Ticket #139 (reopened Enhancement)

Opened 3 years ago

Last modified 3 months ago

Project-by-project network disable (similar to communications deferred)

Reported by: MikeMarsUK Assigned to: davea
Priority: Major Milestone: Undetermined
Component: Manager Version:
Keywords: Cc:

Description

Hi,

One thing which would be useful would be a way for the user to prevent communications to one particular project at a time (for example, when there are server troubles). If the existing 'communications deferred' facility could be extended to allow the user to defer communications themselves for a period of time, that would be sufficient.

Perhaps the facility should take into account the deadlines of any work units in progress.

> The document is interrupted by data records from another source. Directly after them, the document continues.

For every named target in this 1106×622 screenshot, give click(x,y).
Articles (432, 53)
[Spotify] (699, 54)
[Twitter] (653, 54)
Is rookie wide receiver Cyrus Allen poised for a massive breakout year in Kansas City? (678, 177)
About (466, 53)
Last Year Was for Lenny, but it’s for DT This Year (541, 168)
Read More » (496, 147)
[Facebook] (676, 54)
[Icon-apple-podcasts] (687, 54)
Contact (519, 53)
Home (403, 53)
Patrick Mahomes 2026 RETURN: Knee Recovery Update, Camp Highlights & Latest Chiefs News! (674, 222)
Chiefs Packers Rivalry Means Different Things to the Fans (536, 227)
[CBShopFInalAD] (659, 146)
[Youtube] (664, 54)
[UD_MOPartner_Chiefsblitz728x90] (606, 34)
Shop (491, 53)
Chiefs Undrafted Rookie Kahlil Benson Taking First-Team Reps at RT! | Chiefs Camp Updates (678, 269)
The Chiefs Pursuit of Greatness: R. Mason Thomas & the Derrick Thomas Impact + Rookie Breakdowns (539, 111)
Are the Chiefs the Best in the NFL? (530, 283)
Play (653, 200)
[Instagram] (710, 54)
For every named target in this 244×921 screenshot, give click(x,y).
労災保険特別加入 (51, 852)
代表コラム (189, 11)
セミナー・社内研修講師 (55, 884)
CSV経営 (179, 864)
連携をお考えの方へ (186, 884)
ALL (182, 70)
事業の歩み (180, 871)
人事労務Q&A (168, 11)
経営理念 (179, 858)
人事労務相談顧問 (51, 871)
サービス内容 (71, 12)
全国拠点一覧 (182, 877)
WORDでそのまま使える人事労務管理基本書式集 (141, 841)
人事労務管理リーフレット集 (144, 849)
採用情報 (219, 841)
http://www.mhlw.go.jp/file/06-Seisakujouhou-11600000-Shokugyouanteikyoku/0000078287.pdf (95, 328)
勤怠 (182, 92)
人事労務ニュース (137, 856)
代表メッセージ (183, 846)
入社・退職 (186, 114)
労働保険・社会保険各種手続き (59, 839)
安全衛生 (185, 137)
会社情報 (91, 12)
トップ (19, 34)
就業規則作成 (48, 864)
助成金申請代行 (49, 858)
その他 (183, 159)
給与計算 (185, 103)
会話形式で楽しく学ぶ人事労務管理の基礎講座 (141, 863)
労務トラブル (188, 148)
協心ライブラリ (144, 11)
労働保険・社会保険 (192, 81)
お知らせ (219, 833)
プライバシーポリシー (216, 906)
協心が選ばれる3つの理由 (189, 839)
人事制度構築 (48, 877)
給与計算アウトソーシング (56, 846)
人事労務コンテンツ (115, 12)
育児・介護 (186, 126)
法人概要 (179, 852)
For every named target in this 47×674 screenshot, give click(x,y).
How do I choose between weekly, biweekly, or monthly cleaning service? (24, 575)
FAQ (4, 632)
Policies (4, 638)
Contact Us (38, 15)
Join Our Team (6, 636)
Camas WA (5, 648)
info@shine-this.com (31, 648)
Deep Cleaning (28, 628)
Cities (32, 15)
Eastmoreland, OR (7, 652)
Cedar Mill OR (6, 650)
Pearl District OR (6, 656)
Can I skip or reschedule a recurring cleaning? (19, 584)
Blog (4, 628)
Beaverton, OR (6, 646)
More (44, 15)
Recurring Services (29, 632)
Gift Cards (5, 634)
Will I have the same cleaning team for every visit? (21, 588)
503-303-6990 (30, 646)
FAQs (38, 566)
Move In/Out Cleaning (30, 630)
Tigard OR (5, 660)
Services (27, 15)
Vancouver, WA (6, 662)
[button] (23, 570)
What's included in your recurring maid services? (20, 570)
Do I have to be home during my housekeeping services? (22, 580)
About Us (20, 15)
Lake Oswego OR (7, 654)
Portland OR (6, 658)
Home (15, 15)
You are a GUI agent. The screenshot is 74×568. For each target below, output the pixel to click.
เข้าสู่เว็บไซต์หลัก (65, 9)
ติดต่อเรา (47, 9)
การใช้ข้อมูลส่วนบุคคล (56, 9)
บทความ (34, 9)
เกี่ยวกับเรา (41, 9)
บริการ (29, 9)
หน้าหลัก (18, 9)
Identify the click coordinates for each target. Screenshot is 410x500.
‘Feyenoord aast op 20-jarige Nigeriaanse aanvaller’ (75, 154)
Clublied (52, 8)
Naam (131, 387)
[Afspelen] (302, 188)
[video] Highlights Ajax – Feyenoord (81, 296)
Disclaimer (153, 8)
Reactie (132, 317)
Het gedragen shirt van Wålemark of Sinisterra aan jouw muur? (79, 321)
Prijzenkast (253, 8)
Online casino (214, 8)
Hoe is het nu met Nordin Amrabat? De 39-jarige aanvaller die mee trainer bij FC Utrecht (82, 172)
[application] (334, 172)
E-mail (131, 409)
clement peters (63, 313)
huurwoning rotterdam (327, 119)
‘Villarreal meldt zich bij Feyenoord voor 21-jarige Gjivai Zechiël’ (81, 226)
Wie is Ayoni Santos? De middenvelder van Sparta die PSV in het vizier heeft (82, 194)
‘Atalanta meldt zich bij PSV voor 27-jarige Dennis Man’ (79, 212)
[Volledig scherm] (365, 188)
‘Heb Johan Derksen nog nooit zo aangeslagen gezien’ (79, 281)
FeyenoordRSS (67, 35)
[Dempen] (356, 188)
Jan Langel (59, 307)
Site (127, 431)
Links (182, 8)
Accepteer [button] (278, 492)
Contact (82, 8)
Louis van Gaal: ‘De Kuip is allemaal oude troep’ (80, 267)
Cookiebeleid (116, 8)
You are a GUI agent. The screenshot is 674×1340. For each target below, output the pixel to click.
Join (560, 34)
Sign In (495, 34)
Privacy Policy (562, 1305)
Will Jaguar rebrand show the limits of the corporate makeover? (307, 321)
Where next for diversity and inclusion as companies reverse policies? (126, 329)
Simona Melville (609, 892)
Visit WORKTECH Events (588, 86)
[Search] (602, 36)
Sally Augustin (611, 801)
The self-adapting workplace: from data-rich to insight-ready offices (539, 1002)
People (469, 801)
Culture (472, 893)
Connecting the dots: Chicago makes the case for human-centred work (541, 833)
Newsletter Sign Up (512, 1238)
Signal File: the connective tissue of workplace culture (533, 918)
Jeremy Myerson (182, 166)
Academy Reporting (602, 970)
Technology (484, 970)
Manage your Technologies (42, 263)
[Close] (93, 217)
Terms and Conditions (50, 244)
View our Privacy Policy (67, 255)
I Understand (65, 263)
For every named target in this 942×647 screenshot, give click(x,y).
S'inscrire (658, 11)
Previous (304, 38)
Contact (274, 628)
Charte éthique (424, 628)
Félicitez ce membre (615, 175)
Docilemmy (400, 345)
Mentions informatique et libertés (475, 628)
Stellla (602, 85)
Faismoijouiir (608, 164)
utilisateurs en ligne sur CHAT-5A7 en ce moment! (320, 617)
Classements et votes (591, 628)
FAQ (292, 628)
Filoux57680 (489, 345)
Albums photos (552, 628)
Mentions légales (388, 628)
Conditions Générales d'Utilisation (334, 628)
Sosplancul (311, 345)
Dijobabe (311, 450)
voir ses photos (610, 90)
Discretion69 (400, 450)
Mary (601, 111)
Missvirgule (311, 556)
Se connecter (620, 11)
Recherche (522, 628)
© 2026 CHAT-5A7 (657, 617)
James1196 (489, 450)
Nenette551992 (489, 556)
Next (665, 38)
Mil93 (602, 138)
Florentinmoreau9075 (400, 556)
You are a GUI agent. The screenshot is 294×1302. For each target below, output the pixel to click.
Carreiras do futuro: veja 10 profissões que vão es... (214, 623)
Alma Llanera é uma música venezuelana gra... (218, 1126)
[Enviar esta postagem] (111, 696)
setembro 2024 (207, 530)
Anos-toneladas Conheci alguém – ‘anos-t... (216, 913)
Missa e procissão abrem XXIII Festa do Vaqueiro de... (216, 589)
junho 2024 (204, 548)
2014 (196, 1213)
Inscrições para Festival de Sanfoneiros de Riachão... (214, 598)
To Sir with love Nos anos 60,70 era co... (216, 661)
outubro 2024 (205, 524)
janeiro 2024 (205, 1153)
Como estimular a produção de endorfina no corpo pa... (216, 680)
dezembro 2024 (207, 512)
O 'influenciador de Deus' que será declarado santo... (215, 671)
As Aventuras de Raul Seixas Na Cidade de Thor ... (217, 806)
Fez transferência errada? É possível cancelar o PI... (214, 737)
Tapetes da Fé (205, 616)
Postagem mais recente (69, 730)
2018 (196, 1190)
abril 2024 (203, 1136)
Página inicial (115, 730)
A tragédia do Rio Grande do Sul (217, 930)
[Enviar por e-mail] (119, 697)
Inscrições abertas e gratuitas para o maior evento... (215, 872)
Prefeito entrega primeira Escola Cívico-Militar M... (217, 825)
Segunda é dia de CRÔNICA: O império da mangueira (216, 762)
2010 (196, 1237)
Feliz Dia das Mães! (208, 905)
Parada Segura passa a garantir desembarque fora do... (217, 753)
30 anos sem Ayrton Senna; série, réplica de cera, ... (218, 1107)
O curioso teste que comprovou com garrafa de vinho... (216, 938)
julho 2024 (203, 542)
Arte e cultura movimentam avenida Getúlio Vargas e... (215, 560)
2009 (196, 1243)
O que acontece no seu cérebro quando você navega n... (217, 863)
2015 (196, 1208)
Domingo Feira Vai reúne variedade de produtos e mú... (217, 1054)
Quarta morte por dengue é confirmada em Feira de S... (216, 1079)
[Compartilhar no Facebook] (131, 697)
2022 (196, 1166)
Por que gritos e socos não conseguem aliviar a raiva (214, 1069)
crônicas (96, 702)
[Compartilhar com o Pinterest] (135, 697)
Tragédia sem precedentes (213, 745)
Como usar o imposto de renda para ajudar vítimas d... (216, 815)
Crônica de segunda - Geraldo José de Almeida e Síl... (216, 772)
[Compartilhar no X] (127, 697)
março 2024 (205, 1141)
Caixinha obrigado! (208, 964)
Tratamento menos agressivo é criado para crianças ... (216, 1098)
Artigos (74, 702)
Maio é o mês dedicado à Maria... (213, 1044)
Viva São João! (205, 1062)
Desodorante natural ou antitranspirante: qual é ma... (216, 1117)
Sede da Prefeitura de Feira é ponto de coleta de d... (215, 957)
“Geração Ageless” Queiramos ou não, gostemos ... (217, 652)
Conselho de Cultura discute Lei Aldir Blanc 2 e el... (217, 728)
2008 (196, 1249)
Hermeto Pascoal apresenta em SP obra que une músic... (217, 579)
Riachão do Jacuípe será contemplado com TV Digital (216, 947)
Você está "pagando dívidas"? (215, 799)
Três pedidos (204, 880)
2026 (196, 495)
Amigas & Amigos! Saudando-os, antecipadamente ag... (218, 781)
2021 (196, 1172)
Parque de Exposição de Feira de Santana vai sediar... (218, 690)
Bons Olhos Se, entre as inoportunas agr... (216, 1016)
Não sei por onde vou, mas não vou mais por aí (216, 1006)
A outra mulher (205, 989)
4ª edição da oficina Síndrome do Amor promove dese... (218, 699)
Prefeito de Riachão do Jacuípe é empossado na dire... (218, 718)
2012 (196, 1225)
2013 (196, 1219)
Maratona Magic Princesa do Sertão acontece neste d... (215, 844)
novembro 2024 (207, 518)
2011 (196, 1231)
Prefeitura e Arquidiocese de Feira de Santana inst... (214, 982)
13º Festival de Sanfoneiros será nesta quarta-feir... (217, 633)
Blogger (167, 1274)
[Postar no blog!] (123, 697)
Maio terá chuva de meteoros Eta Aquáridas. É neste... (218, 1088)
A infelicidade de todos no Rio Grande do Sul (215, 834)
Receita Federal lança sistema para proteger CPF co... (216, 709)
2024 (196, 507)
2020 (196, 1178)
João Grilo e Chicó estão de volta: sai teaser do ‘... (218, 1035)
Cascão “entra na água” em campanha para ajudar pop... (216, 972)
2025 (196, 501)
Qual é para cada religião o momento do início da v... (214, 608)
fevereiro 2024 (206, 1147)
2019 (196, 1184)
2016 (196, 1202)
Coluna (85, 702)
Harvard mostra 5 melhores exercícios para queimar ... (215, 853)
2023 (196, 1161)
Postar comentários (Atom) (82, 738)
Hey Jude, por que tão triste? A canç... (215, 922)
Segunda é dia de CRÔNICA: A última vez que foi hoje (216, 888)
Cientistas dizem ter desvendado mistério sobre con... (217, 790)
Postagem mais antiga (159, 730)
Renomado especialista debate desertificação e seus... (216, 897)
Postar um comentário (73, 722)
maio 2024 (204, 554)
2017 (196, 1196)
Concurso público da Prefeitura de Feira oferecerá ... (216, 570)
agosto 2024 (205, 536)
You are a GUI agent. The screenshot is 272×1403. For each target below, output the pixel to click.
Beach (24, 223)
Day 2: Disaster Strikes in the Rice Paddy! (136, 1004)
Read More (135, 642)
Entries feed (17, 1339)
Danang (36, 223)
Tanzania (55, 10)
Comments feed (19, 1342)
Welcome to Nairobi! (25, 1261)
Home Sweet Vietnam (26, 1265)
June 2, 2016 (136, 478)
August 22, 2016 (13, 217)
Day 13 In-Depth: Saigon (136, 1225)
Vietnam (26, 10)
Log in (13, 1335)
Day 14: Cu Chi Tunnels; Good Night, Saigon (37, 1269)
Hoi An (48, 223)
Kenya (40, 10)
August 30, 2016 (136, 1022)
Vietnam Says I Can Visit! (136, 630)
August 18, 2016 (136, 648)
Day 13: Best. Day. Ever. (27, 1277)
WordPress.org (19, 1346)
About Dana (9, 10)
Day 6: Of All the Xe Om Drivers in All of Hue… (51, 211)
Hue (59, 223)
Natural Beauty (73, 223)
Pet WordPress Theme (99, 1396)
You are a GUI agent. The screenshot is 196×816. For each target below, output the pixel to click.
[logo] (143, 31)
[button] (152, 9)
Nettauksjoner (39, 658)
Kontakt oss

This request is prompted by the recent server-out-of-space problems at CPDN which are causing problems for multiproject users on dial up networks (there have also been other ideas suggested to handle the same problem).

-Cheers,

Mike

Attachments

trac139_trunk.patch (47.6 kB) - added by Thyme Lawn on 08/14/09 10:43:06.
Patch for boinc_trunk (revision 18844)
trac139_6_6a.patch (48.3 kB) - added by Thyme Lawn on 08/14/09 10:44:44.
Patch for boinc_core_release_6_6a (revision 18844)
trac139_6_8.patch (48.1 kB) - added by Thyme Lawn on 08/14/09 10:57:03.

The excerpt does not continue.